Beyond 2021: What does the future hold for Tether?
Stablecoins are designed to provide stability and security, offering protection against the notorious volatility of cryptocurrencies. They’re seen as a crucial part of the future growth of the crypto ecosystem – after all, offering loans or transacting with a currency that could fluctuate 25% in one day is simply not practical – but, as yet, no universally accepted and trusted stablecoin has been developed.
Tether has in the past been a safe haven for buyers trying to avoid losses in bear markets, and its widespread availability and easy accessibility make it an important link between fiat and digital currencies. On crypto-only exchanges, Tether is seen as an equivalent to the USD.
However, if it’s to have any viable future as a stablecoin, the concerns and criticisms levelled at Tether in recent times will need to be addressed.
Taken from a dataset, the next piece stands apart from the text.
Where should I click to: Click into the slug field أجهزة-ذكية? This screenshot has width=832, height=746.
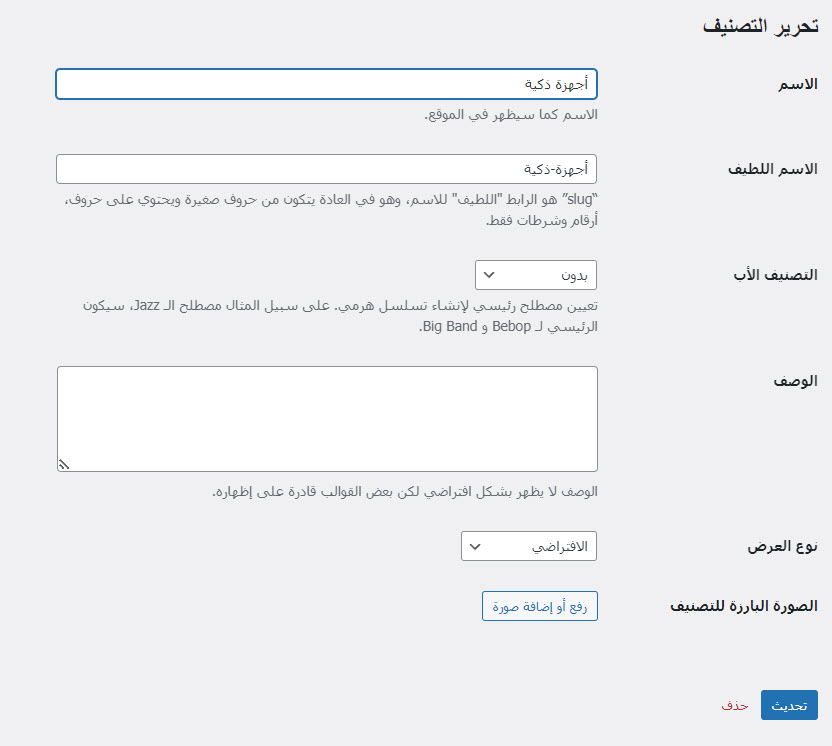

With questions remaining about the level of reserves Tether has, not to mention the fears raised by the cancellation of an independent audit, its future is looking decidedly murky.
The concerns are nicely summed up by Juan M. Villaverde from Weiss Cryptocurrency Ratings. After referencing Tether’s failure to provide evidence of sufficient capital reserves he outlines some key facts:
- “Tether is the only cryptocurrency with trading volume that regularly exceeds that of its market cap.
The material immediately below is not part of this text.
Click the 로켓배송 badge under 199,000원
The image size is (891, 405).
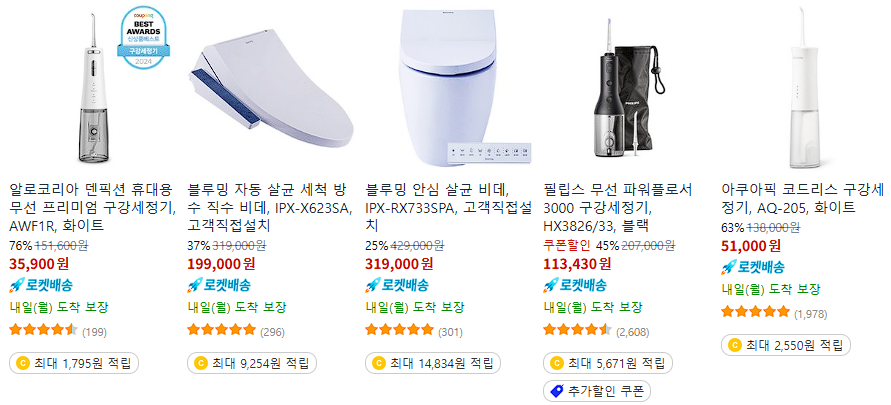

- “This means the entire Tether supply changes hands regularly, sometimes more than once a day.”
- Tether is therefore one of the main sources of liquidity in the cryptomarkets. Liquidity is essential to keep prices stable and enable seamless trading.
- If this source of liquidity suddenly evaporates, the consequences could be big.
“I don’t want to speculate on what the exact sequence of events would be if there were a run on the Tether company — if investors rush to redeem their Tether for U.S. dollars,” he writes.
“Suffice to say that, if the liquidity rug is pulled from under the market, the consequences will not be good.”
Do your own research. There’s no shortage of information out there about Tether’s perceived strengths and weaknesses, so it’s up to you to do some digging and review all the details you can find. However, there are some undeniable concerns surrounding USDT, so make sure you’ve considered all angles before deciding whether to park your money
At the time of writing, the author holds IOTA and XLM.